Published in final edited form as: Cell Rep. 2021 Jul 27;36(4):109421. doi: 10.1016/j.celrep.2021.109421

Figure 6. Polyubiquitylation and instability of DUSP4 promoted by PRMT1-involved R351 methylation.

Figure 6.

For a Figure360 author presentation of this figure, see https://doi.org/10.1016/j.celrep.2021.109421.

(A) Polyubiquitylation of DUSP4, but not its R351K variant, is stimulated by PRMT1. 293T cells were transfected with DUSP4 (wild-type and R351K mutant), 6× His-tagged ubiquitin, and PRMT1 (V1 and V2 isoforms). Cells were treated with MG132 for 6 h prior to harvest. Fractions of pull-downs (upper panel) and inputs (bottom panel) were applied for western blotting (n = 3, representative western blots).

(B) PRMT1-dependent stability levels of wild-type and R351K DUSP4 were determined in 293T cells by western blotting (n = 3, representative western blots).

(C) Half-life time of wild-type and R351K DUSP4. Normalized protein stability curves are plotted in the right panel (n = 3, representative western blots).

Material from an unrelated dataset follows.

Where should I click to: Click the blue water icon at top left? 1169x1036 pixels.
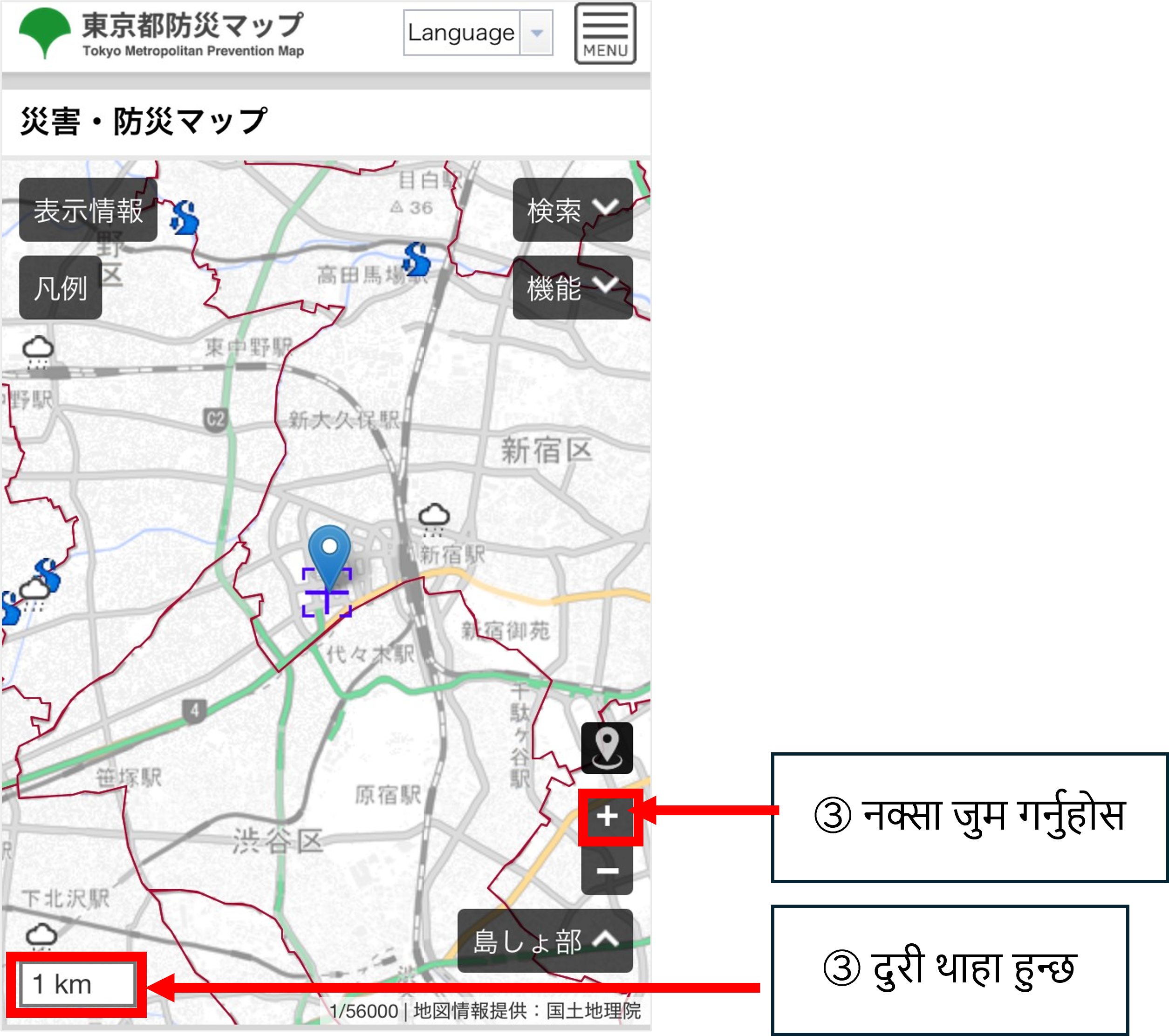click(x=185, y=218)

(D) Mechanistic description of DUSP4 stability modulated by PRMT1-dependent R351 methylation. R351 methylation of DUSP4 by PRMT1 triggers its polyubiquitylation and thus its degradation; R351K mutation abolishes the methylation and thus suppresses polyubiquitylation and degradation (n = 3, representative western blots).

(E) Mk differentiation in the presence of wild-type and R351K DUSP4. Human CD34+ cells infected with lentiviruses expressing DUSP4s (wild-type or R351K mutant) were induced for Mk differentiation. Percentage of CD41a+CD42b+ cells was determined by FACS after 7 days. Representative plots and statistics are shown (n = 3, independent experiments). Data are shown as mean ± SD. Two-tailed paired t test, *p ≤ 0.05.

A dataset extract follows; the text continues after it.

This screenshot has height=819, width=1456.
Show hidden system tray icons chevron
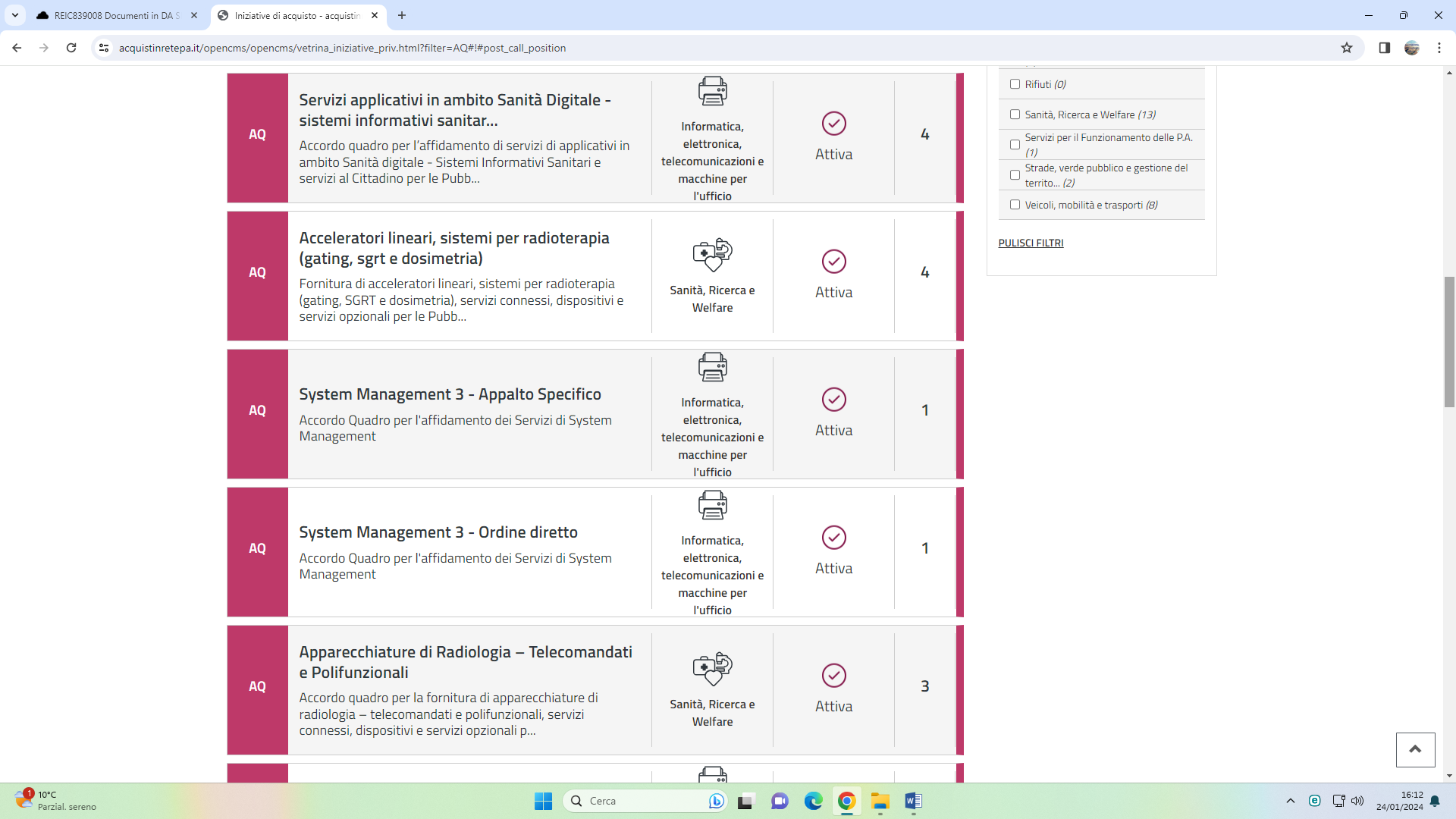point(1290,801)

(F) Co-immunoprecipitation of HUWE1 and DUSP4. Flag-tagged DUSP4 was used to immunoprecipitate myc-tagged HUWE1 in co-transfected 293T cells (n = 3, representative western blots after immunoprecipitation).

(G) The protein ubiquitylation of DUSP4 is measured in 293T cells transfected with plasmids as shown on top of the gels (n = 3, representative western blots).

(H) Mutant and wild-type DUSP4 were expressed together with HUWE1 shRNA in 293T cells for western blotting with respective antibodies (n = 3, representative western blots).

(I) Protein ubiquitylation assays with wild-type and mutant DUSP4. DUSP4 wild-type protein and mutant protein were expressed in 293T cells transfected with or without the plasmid combination of HUWE1 and PRMT1 as indicated on the top of the gel for affinity purification with Ni-NTA beads (n = 3, representative western blots).